┌──

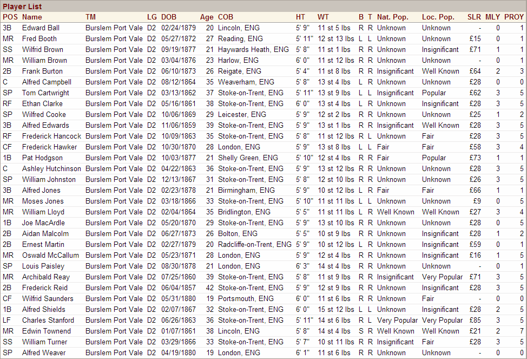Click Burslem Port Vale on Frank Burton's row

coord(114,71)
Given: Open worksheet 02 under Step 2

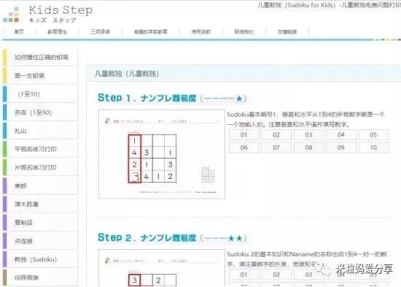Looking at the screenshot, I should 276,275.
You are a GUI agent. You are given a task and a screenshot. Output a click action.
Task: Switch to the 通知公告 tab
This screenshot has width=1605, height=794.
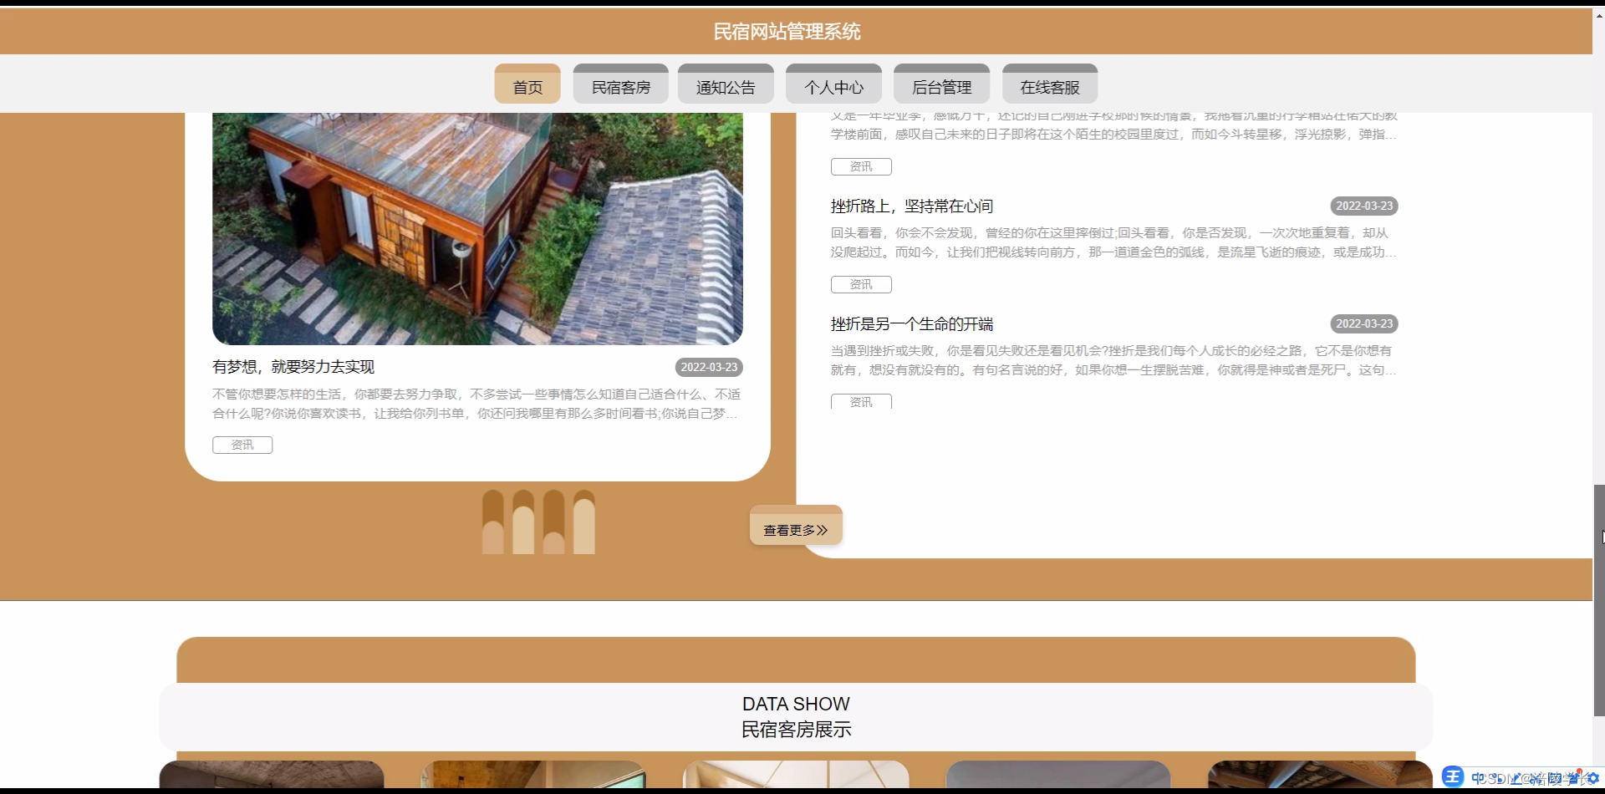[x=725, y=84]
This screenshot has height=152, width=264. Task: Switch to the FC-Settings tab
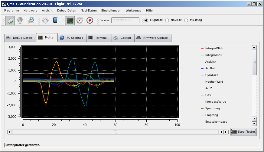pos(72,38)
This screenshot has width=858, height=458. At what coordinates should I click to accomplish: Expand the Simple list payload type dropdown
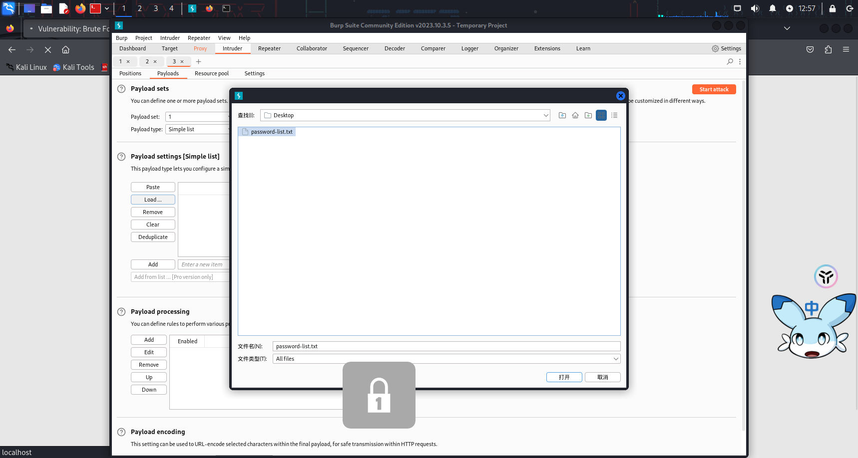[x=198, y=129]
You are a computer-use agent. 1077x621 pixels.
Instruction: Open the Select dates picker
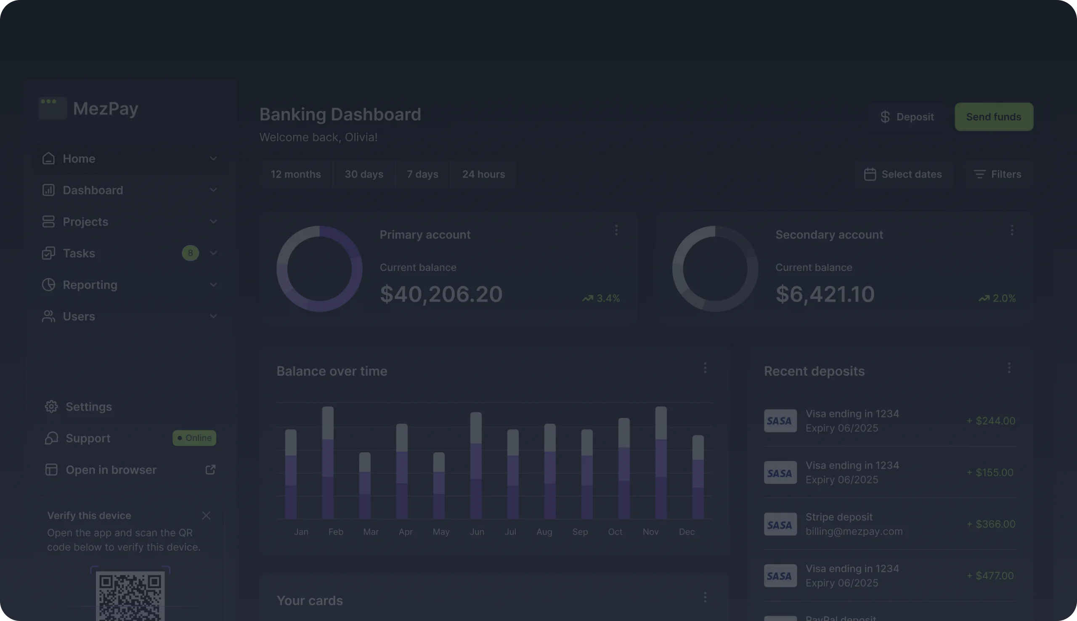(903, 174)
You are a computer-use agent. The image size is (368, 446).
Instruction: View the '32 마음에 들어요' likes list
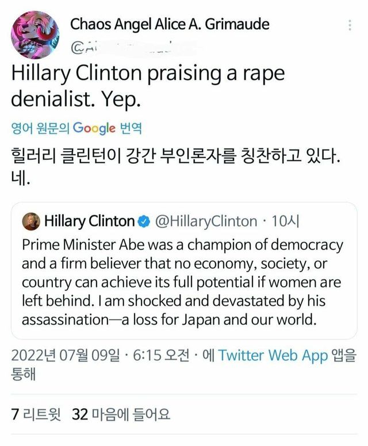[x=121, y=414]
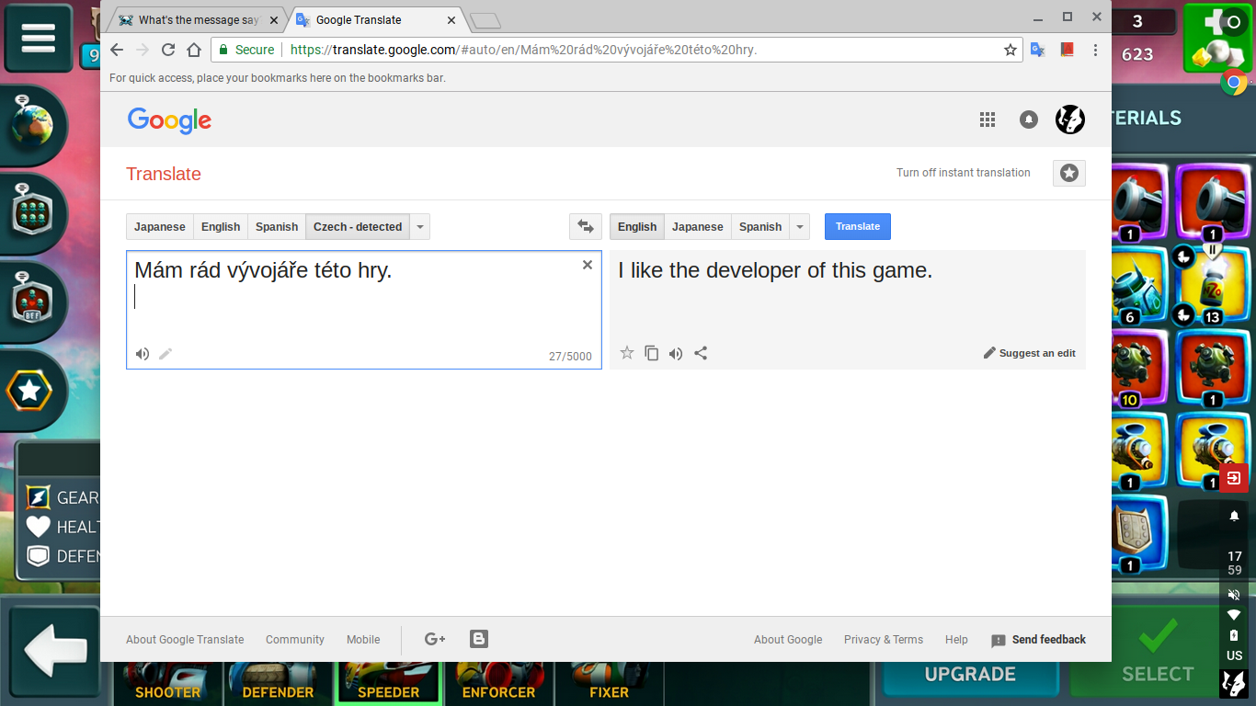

└──

▶ Exercise instructions
Copy the entries word for word, starting at the line containing "This screenshot has width=858, height=458." and ending at the end of the entries. Leave the pictures out of your answer.

▶ Full answer
This screenshot has width=858, height=458. At what coordinates should I click to accomplish: Expand the Simple list payload type dropdown
[x=198, y=129]
You are a computer-use agent. 1077x621 pixels.
Instruction: Open the Select dates picker
(903, 174)
You are a computer-use agent. The image size is (368, 446).
Instruction: View the '32 마음에 들어요' likes list
[x=121, y=414]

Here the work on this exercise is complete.